+++ Data

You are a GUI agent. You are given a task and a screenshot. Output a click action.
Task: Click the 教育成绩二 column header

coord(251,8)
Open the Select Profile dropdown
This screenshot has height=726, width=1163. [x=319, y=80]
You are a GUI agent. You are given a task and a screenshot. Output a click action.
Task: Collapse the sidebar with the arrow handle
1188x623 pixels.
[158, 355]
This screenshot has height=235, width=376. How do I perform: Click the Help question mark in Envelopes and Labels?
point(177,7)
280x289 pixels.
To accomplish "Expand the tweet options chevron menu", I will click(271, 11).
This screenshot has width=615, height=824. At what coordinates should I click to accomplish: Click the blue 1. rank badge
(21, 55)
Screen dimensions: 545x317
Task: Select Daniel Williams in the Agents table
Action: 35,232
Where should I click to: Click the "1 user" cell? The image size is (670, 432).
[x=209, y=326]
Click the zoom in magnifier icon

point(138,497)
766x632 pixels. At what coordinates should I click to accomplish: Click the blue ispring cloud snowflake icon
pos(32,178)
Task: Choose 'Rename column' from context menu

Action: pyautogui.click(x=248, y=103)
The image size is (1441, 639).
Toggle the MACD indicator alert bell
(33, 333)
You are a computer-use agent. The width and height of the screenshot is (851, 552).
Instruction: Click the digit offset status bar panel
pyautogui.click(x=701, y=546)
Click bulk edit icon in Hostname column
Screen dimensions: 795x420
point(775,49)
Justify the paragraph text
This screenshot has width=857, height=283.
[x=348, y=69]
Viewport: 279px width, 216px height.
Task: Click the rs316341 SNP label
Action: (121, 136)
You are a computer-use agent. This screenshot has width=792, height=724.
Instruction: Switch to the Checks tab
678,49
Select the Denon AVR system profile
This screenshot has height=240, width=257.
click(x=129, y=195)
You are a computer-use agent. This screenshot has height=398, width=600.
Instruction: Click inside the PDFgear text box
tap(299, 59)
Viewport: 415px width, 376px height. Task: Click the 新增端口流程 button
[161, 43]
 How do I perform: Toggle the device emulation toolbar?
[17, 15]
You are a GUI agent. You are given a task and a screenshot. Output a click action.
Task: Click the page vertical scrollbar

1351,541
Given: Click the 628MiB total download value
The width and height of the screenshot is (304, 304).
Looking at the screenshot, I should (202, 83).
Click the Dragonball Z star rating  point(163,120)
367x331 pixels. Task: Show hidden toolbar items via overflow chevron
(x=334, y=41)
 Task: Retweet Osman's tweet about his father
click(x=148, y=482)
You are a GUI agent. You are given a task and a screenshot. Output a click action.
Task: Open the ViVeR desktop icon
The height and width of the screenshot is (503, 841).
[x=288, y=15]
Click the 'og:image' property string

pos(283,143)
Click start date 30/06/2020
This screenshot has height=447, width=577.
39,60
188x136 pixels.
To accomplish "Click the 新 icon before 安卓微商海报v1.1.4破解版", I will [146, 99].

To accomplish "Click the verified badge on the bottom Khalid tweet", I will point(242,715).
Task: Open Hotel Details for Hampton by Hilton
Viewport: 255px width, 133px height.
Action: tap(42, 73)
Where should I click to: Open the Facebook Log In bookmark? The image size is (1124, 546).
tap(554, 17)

++++++

**Task description:**
From the entries above, copy every line that holds the word "computer".

**Exercise solution:**
You are a computer-use agent. The width and height of the screenshot is (851, 552).
You are a computer-use agent. This screenshot has width=792, height=724.
You are a computer-use agent. This screenshot has height=398, width=600.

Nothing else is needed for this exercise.